PRIVACY & DATA SECURITY
GM Hit with 20-Year FTC Order Over Alleged Deceptive Connected‑Vehicle Data Practices
The Federal Trade Commission has finalized its enforcement order against General Motors and its OnStar subsidiaries for allegedly misleading consumers and unlawfully collecting and selling precise geolocation and driving behavior data from millions of vehicles. According to the FTC’s complaint, GM used deceptive enrollment flows for OnStar and its Smart Driver feature, failing to clearly disclose that the program harvested sensitive data and shared it with third parties, such as data brokers and consumer reporting agencies, without consumers’ affirmative consent.
Under the final order, GM is banned for five years from sharing consumers’ precise location or driver behavior data with consumer reporting agencies. For the full 20‑year duration of the order, GM must implement extensive privacy reforms, including:
- Obtaining affirmative express consent before collecting, using, or sharing connected‑vehicle data
- Providing all U.S. consumers a way to request copies of their data and request deletion
- Allowing consumers to disable precise geolocation tracking if supported by their vehicle
- Offering an opt‑out mechanism for the collection of geolocation and driving behavior data (with narrow exceptions, such as emergency response)
BUSINESSES NEED TO KNOW: The GM settlement is a clear warning shot: the FTC expects any company collecting sensitive telemetry or location data—whether from cars, devices, or apps—to use transparent onboarding, obtain affirmative opt‑in consent, and give consumers real control, including access, deletion, and opt‑outs. Deceptive enrollment flows and quietly bundled tracking features are enforcement magnets. If your business collects and discloses precise geolocation data or other information that could result in consumer harm, now is the time to audit those data flows, tighten disclosures, and ensure consumers genuinely understand—and affirmatively choose—what you collect and to whom you disclose it.
Supreme Court to Decide Who Counts as a “Consumer” Under the VPPA
The U.S. Supreme Court has agreed to hear Salazar v. Paramount Global, a case that will determine who qualifies as a “consumer” under the Video Privacy Protection Act (VPPA). The decision could resolve a longstanding circuit split and significantly reshape VPPA class‑action litigation.

* Given exercise 1:
According to the passage, for how many years is GM banned from sharing consumers' precise location or driver behavior data with consumer reporting agencies?
* Given exercise 2:
Quote the passage word for word, beginning at the words "BUSINESSES NEED TO" and stopping after "you disclose it.".

* Information shown:
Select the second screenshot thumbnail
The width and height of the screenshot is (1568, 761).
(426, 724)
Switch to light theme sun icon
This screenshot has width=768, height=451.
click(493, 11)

* Correct result 1:
Five years.

* Correct result 2:
BUSINESSES NEED TO KNOW: The GM settlement is a clear warning shot: the FTC expects any company collecting sensitive telemetry or location data—whether from cars, devices, or apps—to use transparent onboarding, obtain affirmative opt‑in consent, and give consumers real control, including access, deletion, and opt‑outs. Deceptive enrollment flows and quietly bundled tracking features are enforcement magnets. If your business collects and discloses precise geolocation data or other information that could result in consumer harm, now is the time to audit those data flows, tighten disclosures, and ensure consumers genuinely understand—and affirmatively choose—what you collect and to whom you disclose it.